» **Problem description**: Please copy out every one of the rows below word for word, leaving the pictures out of your copy.

----

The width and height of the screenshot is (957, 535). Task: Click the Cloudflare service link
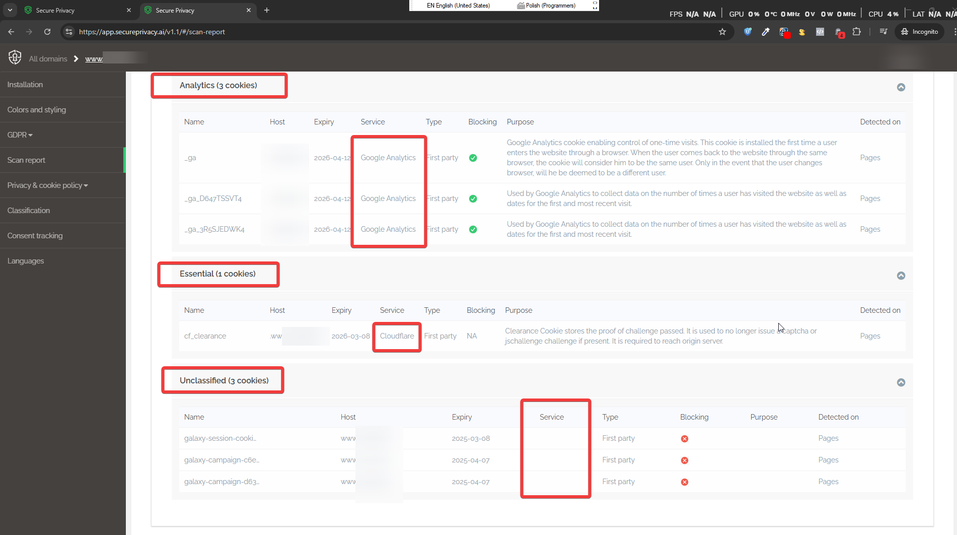(x=397, y=336)
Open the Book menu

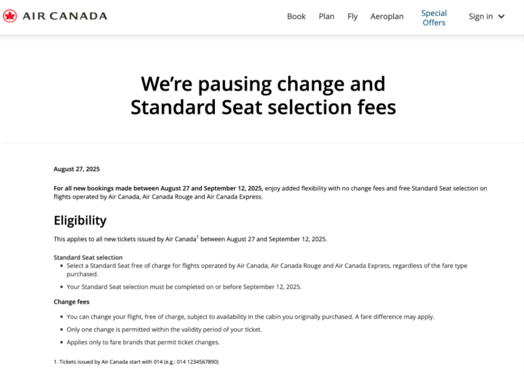(x=296, y=16)
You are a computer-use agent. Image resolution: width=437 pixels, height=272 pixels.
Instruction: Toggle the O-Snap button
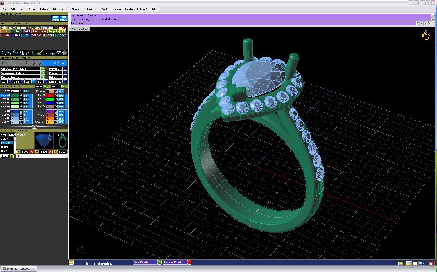click(x=60, y=63)
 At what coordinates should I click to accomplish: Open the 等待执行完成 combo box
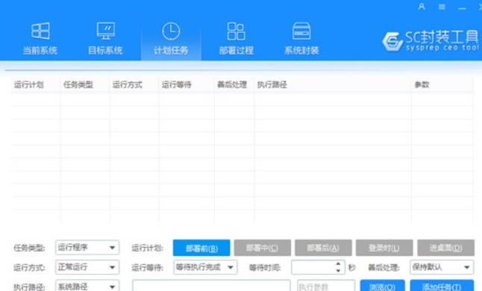[x=205, y=267]
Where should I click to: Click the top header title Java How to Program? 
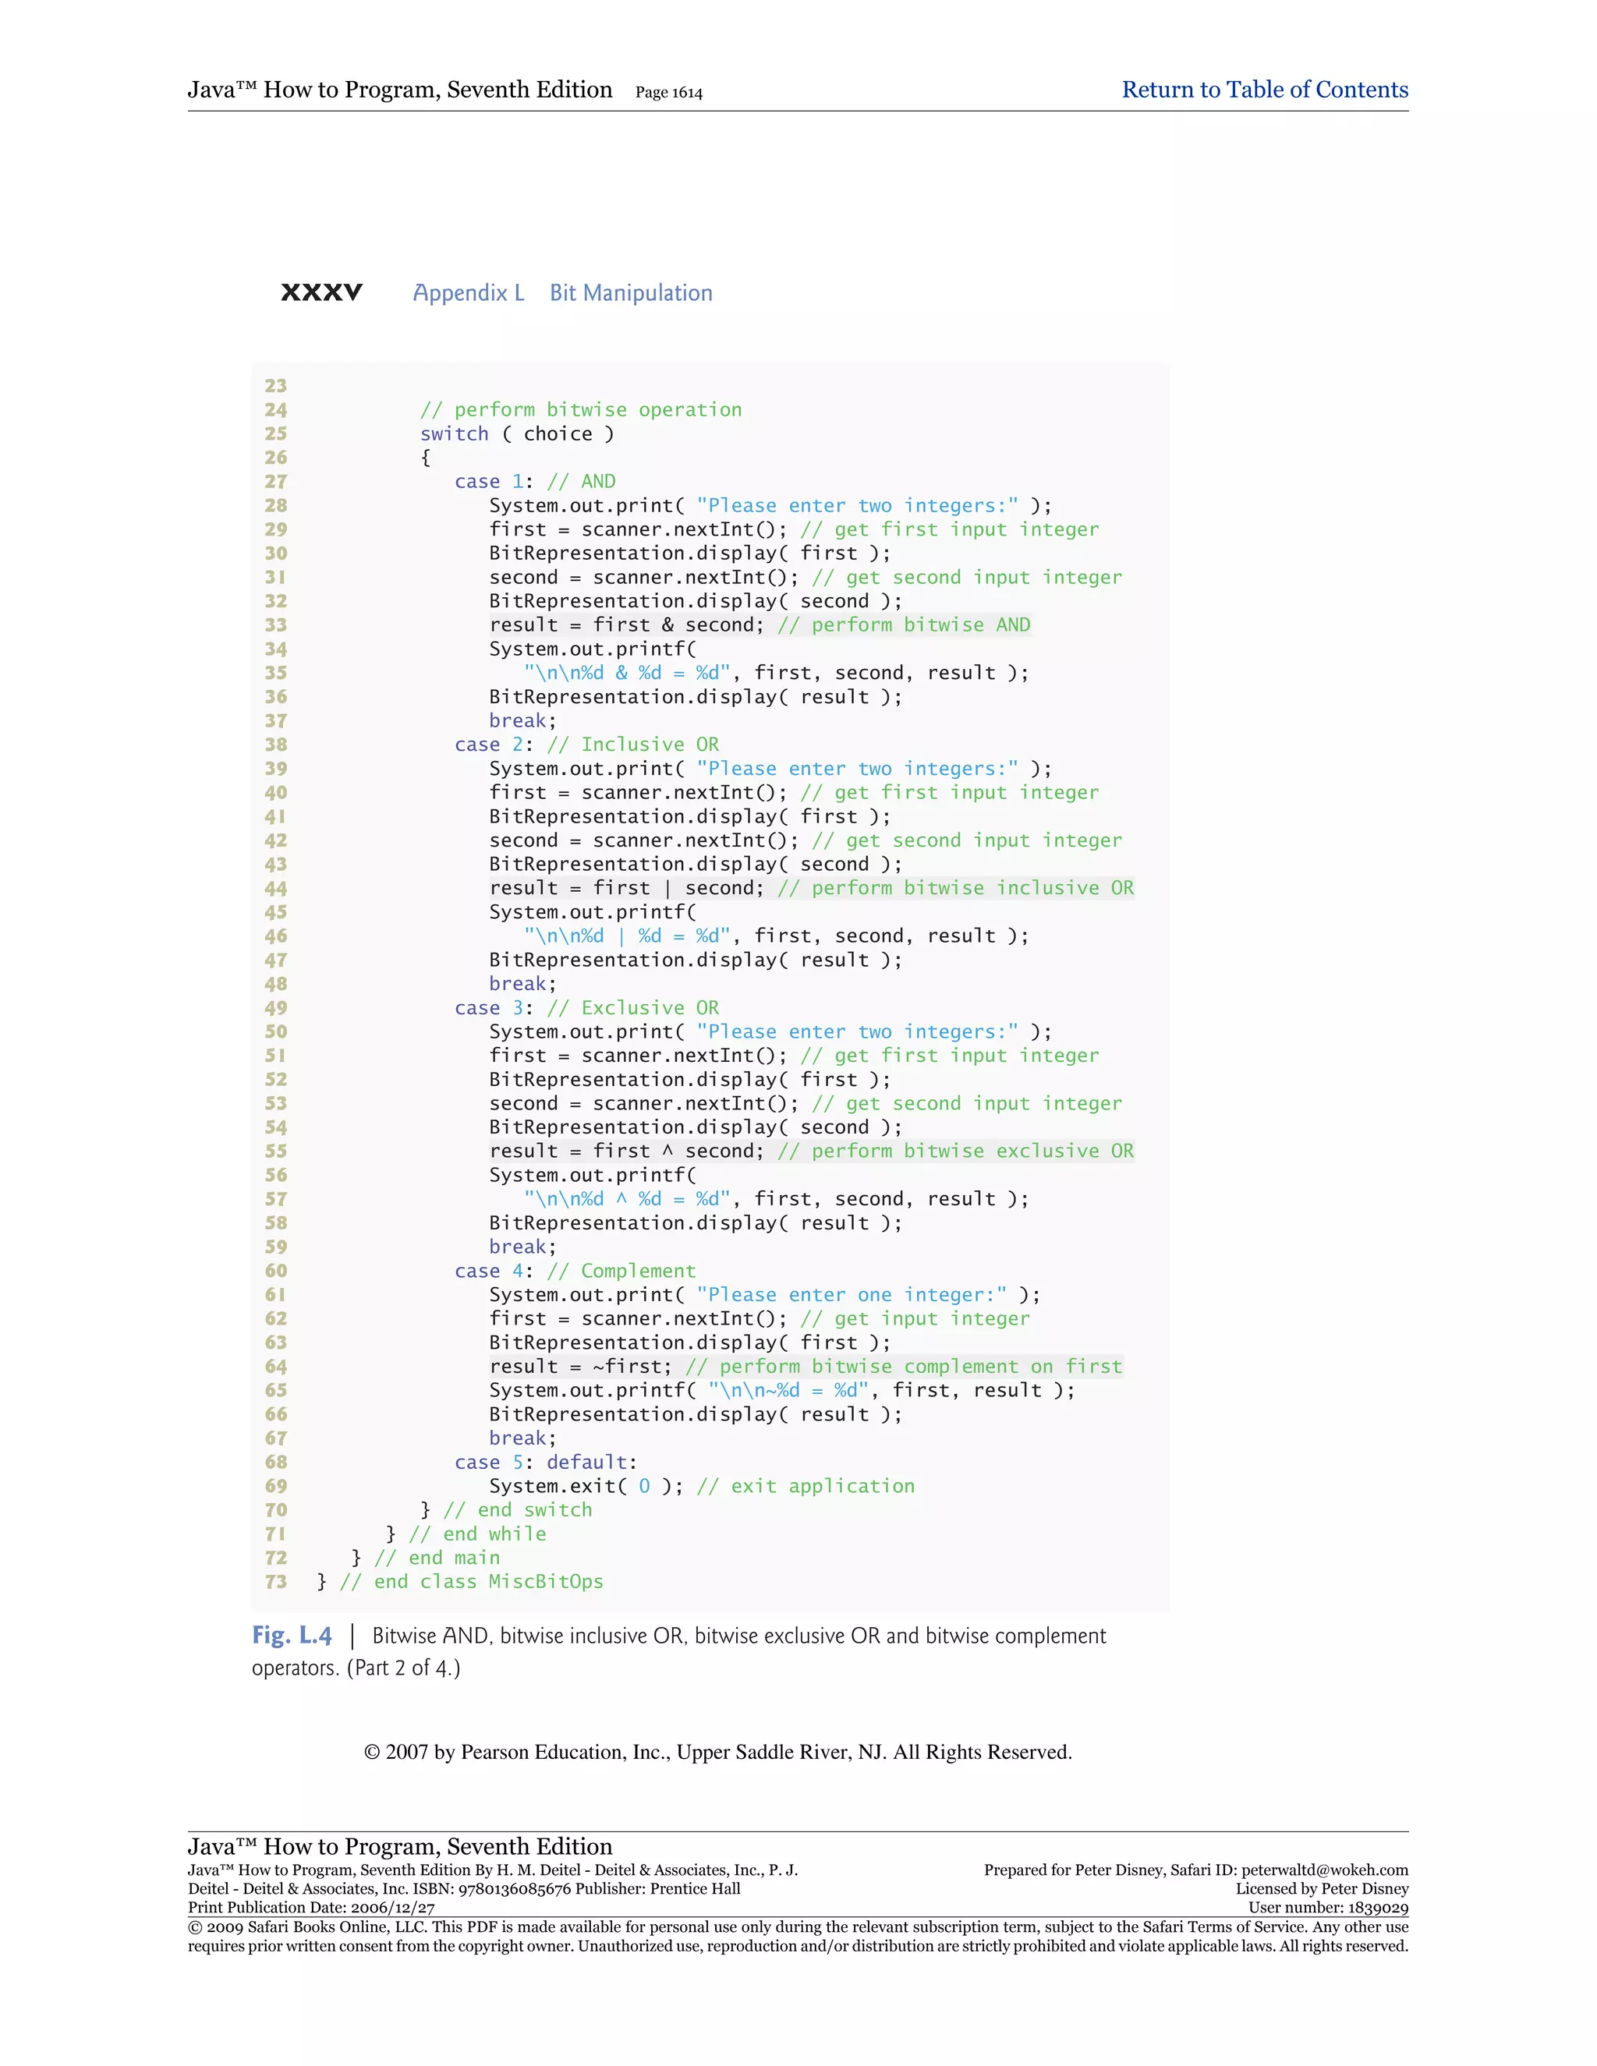point(399,90)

----

» **Finished exercise**:
The width and height of the screenshot is (957, 535). Task: Click the Cloudflare service link
(x=397, y=336)
Open the Book menu

(x=296, y=16)
You are a computer-use agent. Image resolution: width=437 pixels, height=272 pixels.
Instruction: Toggle the O-Snap button
click(x=60, y=63)
 At what coordinates should I click to accomplish: Open the 等待执行完成 combo box
[x=205, y=267]
Where should I click to: Click the top header title Java How to Program? 
point(399,90)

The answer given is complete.